The book of Philemon takes up less than one full page in my Bible. Though small, it tells in a remarkable way the story of how Christ comes into the lives of men and women and, acting as leaven, slowly changes individual lives and the society in which they live. Perhaps just as importantly, this little book tells how Christianity sweetens the relationship between men who otherwise might be at odds with one another. I like the way Hastings put it: “Christianity tells how Christ steps in to dissolve the bitterness, to soften the misunderstandings, to put us right with one another in the little things in which we often go wrong, and finally to set our varied relationships on such a footing that our little circle of friends or associates shall become part of that blessed society of souls which is the Kingdom of God.” The background leading up to the writing of this epistle is a story in itself. Yet, it is what comes out of that story that provides us with the greatest value. There are two characters in the story: Philemon and Onesimus. Philemon had been converted by Paul, and it would appear that their friendship had grown over the passing of time. Onesimus was a slave; Philemon’s slave. One word sums it up. A “bond slave” (as the Greek puts it), with no essential rights of his own. Onesimus must have grown weary as a slave and made his escape, taking with him something of value belonging to Philemon. He must have fled to Rome to get lost in the maze of human debris and there spend his ill-gotten gain. Somehow, he came in contact with Paul. How, or under what circumstances we are not told. Paul took the man, taught him, converted him, and molded him. When the time was right, Paul sent Onesimus back to Philemon to make things right. This letter we now have in our possession by divine inspiration, is Paul’s plea that Philemon receive Onesimus back and treat him as a brother in Christ. From this epistle we learn two lessons on human relations.

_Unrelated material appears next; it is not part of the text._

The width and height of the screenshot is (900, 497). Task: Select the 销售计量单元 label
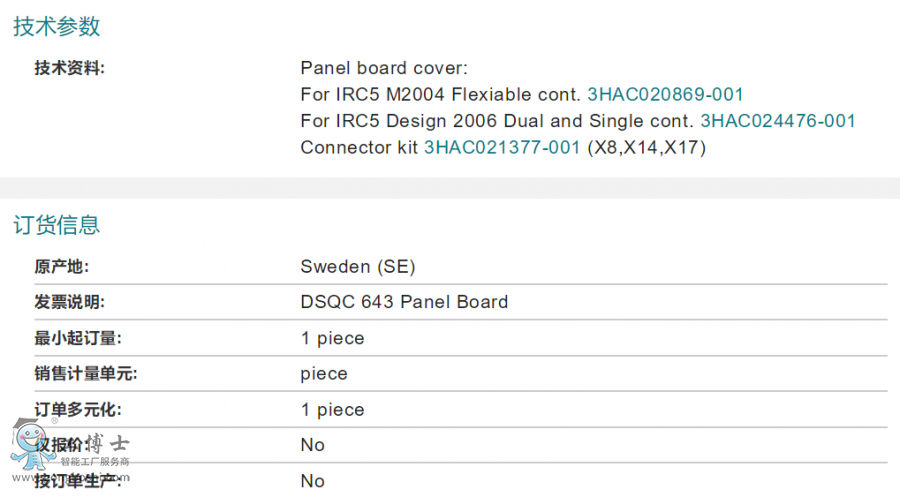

First, this little epistle tells me that Christianity enriches the relationships in life. When Onesimus ran off, Philemon had lost an indifferent and insolent slave. Onesimus was a Phrygian slave, and history tells us such men were stubborn and hard to deal with. Paul’s observation that Onesimus had been “unprofitable” to Philemon, leads me to believe that Philemon’s loss was not all that big a loss. When Onesimus returned to Philemon he was a different man. He had been a slave to whom duty was drudgery and life was miserable beyond description. Did Philemon accept Onesimus back? Who can doubt it? Both were now brothers in Christ, and everything else being equal, Onesimus’ relationship to Philemon was forever altered. Whether now as a slave under Philemon’s house, or returned to minister to Paul, to Onesimus duty was music, and life was lit with love. Your relationships in life may not be ideal. You may have a poor employee, or a pathetic boss, but Christianity does not giver either the right to worsen that relationship. One author put it this way: “The conditions of life may not be good, and the relations in which we stand to one another may not be ideal, but Christianity, when it is real, will make them as good as they can be. When Christ comes in, the whole outlook of life and work and service is lifted above the narrow horizons of our own pleasure, or even the accepted standards, and becomes centered on Christ.”

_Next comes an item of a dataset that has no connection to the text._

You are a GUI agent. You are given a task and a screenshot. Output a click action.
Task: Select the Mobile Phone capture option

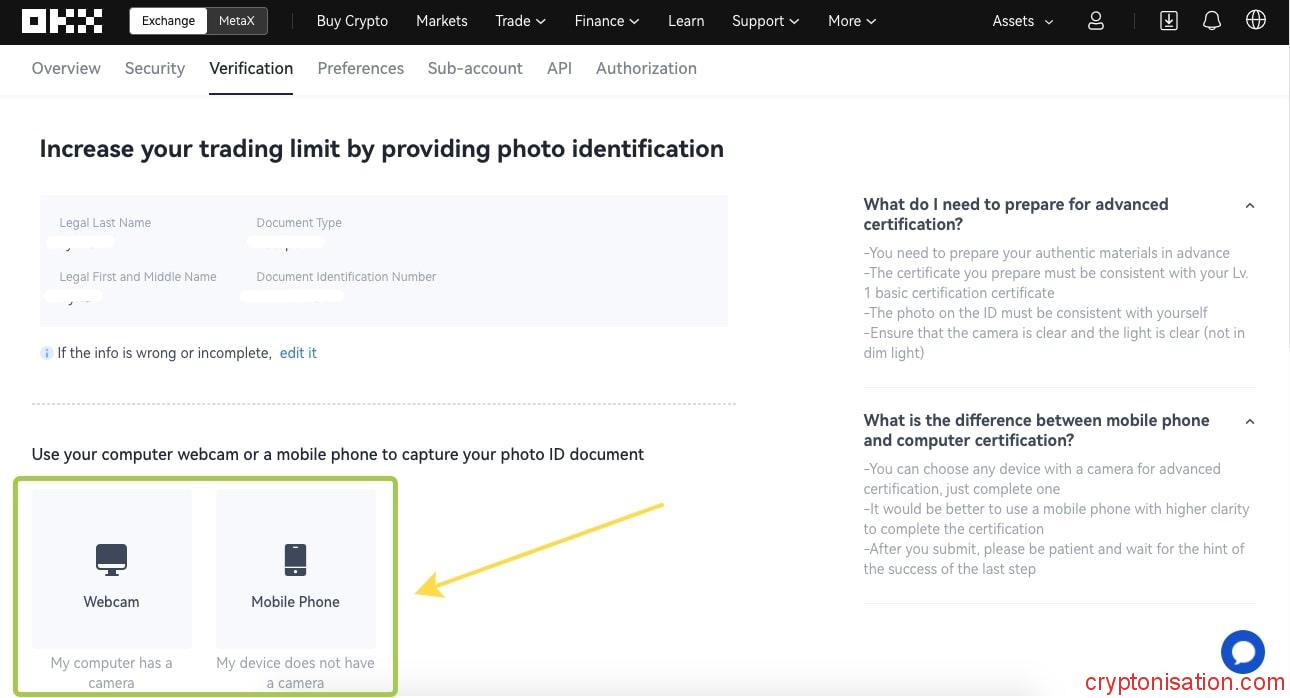coord(295,569)
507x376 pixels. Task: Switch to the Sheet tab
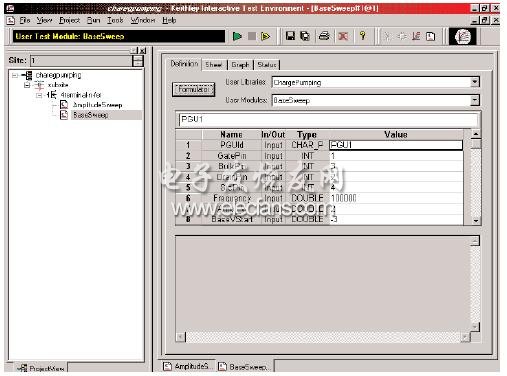214,65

Second, Christianity breaks down the barriers that keeps the brotherhood of man from splintering into thousands of fragments thereby producing civil unrest. Don’t tell me the book of Philemon is not relative. Look at what is happening in Portland, Washington, Wisconsin, Chicago, and Minneapolis. When Christ came into the lives of Philemon and Onesimus, he gave them the essential tools and understanding in life to break down those barriers that keep men from acting the best toward each other. It was Christianity that broke down the institution of slavery in Rome. It is Christianity that broke down slavery in America, and the rest of the civilized world. It is Christianity that will break down the civil unrest and racial tensions that are spilling out into the streets of America, even as I write these lines.

I once read of a play depicting the life of Abraham Lincoln, and with which I will close this article. One scene in that play depicted an aging, black preacher by the name of Fredrick Douglas, who was invited to visit Mr. Lincoln in the White House. When he walked into the room, the President invited Douglas to take a chair. Douglas was reluctant to sit down, and said to the President, “No sir. I am black and you are white.” “No, no,” replies Lincoln, “we are just two old men talking together.”